Damn, Shodan. Just . . . damn.

So, you seem to be okay with Republicans advancing themselves as the party of law–am I right? If so, are you okay with Democrats advancing themselves as the party of justice?

(Note that I’m just stipulating here that Democrats favor alternative sentences: to me, that just looks like nostalgia for the good old days when Democrats weren’t snapping at Republicans on scandal and chasing the Republicans’ tails on policy).

Daniel

but so what - they made no plans to secure the prospective WMD sites from looters anyway.

You hold yourself superior to democrats because they would be “soft” on the maker of TM6, who you would, presumably, prosecute for obscenity. Add the dot I quoted in my last post, and the conclusion seems, to me, that you support prison sentences for obscenity. Obscenity based entirely on your ick factor. Now, I too am monstrously icked by the mere thought of the content of TM6, but there are people who are just as monstrously icked by the thought of two men growing old together. You would, it seems, not acknowledge the slippery slope in that situation?

With you 100%. I agree with everything you’ve said.

OK – again recognizing that this really is a substantial hijack.

I think a case can be made that a similar situation occurred in World War II. Roosevelt’s administration lied to the public, and illegally (prior to the Lend-Lease Act, anyway) supported the Brits with munitions and generous financial aid. Roosevelt faced precisely the dilemna you outline: convinced that Hitler’s Germany needed to be defeated, but unable to convince America of that belief.

Because I believe the real threat Hitler posed was orders of magnitude greater than the threat Saddam posed, I am correspondingly much more forgiving of the lies Roosevelt told to get us into World War II.

If I accepted your scenario as true, I’d be less likely to support or believe THIS ADMINSTRATION in the future. I would still believe, though, that ridding the Middle East of Saddam and trying to help establish an Arab democracy were worthy goals, so I would still not characterize the war as a useless cause or a waste.

I agree that aspects of this have been handled poorly, and I agree that there comes a point at which incompetence becomes its own evil. But i do NOT agree that we are at that point yet.

All anyone can ever do is act as the circumstances may appear at the time. It would have been extremely wise for me to dump every dollar I had into the silver market in 1977, looking back. But at the time, any rational observer would have said it was unwise to commit so much money to a single investment.

The problem with this hypothetical is the phrase “If you knew ahead of time…” No one can KNOW ahead of time. One can, and should, act prudently and reasonably with the information they have.

To deter others from doing so. It seems to me that your cousin is making a relatively rational risk-based decision. If she were caught, she’d receive a slap on the wrist. So she weighs the unlikeliness of getting caught and the small penalty if she did and continues to buy pot. Which continues to feed the demand for it. Your cousin alone does not create a huge demand, of course. But in the aggregate, plenty of people like her do. If your cousin were guaranteed being locked up for a long period of time… would she really risk smoking it just to relax?

====

- **STATED EXERCISE 1**:
Can you reproduce, word for word, everything in the forum discussion from "With you 100%." down to "into World War II."?

(Rows of pointing data)
====

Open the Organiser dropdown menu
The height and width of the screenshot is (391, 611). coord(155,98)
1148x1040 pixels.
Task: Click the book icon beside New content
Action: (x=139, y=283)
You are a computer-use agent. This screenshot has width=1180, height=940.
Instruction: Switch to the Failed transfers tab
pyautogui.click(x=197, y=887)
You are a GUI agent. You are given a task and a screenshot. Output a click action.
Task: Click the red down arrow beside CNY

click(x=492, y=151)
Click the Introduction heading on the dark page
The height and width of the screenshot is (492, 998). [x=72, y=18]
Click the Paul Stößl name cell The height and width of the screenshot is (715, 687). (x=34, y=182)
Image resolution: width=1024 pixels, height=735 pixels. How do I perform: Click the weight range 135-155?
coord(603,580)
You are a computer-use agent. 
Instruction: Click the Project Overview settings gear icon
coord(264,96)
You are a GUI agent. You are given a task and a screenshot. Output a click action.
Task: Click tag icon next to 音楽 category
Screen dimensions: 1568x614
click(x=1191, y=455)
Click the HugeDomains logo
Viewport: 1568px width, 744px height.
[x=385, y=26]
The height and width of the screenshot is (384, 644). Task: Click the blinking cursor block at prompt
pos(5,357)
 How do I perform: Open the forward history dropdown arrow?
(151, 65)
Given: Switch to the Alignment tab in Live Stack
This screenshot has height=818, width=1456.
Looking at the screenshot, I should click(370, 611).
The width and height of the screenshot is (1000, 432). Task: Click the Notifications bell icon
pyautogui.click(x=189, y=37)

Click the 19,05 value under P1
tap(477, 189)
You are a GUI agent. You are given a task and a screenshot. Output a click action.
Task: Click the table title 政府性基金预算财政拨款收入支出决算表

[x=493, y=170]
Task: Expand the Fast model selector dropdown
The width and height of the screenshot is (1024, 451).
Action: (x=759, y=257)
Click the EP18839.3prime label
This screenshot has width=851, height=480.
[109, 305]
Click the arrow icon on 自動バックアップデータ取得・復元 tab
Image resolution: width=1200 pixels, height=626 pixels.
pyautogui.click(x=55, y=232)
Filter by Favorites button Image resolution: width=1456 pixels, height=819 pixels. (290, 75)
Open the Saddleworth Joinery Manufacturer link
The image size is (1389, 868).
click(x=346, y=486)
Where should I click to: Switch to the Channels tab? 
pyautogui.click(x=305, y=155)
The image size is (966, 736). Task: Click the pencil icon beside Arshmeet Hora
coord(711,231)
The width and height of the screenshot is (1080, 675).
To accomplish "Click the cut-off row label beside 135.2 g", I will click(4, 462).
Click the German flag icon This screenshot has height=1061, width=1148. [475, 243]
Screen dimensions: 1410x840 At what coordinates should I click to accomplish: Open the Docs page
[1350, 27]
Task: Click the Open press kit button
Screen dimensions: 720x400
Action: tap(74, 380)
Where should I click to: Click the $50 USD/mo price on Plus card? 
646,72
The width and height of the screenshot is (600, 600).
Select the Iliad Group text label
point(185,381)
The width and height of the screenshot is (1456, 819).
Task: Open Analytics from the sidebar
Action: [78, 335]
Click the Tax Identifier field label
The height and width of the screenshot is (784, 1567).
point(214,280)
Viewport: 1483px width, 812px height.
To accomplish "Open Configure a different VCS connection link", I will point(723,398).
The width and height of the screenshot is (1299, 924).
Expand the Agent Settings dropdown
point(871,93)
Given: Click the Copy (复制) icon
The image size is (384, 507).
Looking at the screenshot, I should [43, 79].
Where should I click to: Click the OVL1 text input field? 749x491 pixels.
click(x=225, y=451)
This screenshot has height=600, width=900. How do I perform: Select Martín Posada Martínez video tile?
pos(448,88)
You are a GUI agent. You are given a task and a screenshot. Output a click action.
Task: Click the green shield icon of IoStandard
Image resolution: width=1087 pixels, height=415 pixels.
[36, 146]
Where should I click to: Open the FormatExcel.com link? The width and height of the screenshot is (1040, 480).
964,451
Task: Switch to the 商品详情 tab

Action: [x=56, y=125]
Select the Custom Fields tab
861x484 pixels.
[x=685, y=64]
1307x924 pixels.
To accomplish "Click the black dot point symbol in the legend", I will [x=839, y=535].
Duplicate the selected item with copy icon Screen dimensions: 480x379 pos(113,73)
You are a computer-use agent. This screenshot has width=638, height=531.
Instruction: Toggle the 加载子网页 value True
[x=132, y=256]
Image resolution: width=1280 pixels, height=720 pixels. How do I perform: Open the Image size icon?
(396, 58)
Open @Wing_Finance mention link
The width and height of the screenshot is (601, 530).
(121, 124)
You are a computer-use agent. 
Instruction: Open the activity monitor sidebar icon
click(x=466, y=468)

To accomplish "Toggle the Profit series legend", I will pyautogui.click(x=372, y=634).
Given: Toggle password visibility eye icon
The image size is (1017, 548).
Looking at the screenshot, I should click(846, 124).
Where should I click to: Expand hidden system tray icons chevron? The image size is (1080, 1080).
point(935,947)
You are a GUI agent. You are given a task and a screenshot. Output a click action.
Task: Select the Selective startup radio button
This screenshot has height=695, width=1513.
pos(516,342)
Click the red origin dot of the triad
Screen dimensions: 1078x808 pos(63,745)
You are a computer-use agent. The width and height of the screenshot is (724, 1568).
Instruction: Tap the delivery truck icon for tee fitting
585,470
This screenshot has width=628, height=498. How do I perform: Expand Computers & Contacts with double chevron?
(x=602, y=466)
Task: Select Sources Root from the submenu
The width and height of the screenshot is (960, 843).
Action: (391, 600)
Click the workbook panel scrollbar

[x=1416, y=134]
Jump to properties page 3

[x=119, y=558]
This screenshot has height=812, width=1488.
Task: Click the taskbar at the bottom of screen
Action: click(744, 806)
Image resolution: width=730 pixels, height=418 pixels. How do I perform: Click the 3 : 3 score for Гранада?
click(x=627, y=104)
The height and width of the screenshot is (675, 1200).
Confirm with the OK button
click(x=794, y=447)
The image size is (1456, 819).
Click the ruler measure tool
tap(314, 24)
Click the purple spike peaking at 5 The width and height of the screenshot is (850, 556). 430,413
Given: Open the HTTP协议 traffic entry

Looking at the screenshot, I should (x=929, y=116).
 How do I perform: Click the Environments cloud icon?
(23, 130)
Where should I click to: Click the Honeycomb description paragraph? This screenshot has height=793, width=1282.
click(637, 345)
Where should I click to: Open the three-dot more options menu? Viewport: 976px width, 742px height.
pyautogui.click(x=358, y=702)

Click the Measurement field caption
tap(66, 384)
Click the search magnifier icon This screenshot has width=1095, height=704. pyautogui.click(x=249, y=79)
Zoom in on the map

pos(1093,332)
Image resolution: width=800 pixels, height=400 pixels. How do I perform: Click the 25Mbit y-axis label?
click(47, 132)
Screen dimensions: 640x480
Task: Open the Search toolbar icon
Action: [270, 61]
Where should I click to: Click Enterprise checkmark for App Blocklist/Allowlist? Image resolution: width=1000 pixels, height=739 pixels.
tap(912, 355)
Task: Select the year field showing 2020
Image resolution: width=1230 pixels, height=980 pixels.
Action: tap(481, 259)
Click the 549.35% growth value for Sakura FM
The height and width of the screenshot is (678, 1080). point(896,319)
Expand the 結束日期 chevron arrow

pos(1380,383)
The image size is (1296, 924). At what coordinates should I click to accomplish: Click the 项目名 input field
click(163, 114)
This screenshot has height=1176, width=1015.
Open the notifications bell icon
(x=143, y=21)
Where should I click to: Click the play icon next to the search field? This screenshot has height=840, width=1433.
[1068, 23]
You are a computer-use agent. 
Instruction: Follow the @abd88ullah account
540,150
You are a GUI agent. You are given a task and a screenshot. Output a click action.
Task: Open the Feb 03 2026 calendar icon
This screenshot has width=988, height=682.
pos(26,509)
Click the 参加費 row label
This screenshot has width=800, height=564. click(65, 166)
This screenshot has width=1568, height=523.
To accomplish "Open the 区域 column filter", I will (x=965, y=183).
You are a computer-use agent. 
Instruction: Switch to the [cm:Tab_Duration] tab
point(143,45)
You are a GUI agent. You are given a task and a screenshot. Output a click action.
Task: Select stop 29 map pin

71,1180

====

- **STATED EXERCISE 2**:
Could you render everything in the listing from the line containing "Task: Select Sources Root from the submenu" down to the line containing "tap(314, 24)" as a JSON list of strings, one string per line and blank lines omitted?

- **COMPLETE RESPONSE 1**:
With you 100%. I agree with everything you’ve said.

OK – again recognizing that this really is a substantial hijack.

I think a case can be made that a similar situation occurred in World War II. Roosevelt’s administration lied to the public, and illegally (prior to the Lend-Lease Act, anyway) supported the Brits with munitions and generous financial aid. Roosevelt faced precisely the dilemna you outline: convinced that Hitler’s Germany needed to be defeated, but unable to convince America of that belief.

Because I believe the real threat Hitler posed was orders of magnitude greater than the threat Saddam posed, I am correspondingly much more forgiving of the lies Roosevelt told to get us into World War II.

- **COMPLETE RESPONSE 2**:
[
  "Task: Select Sources Root from the submenu",
  "The width and height of the screenshot is (960, 843).",
  "Action: (391, 600)",
  "Click the workbook panel scrollbar",
  "[x=1416, y=134]",
  "Jump to properties page 3",
  "[x=119, y=558]",
  "This screenshot has height=812, width=1488.",
  "Task: Click the taskbar at the bottom of screen",
  "Action: click(744, 806)",
  "Image resolution: width=730 pixels, height=418 pixels. How do I perform: Click the 3 : 3 score for Гранада?",
  "click(x=627, y=104)",
  "The height and width of the screenshot is (675, 1200).",
  "Confirm with the OK button",
  "click(x=794, y=447)",
  "The image size is (1456, 819).",
  "Click the ruler measure tool",
  "tap(314, 24)"
]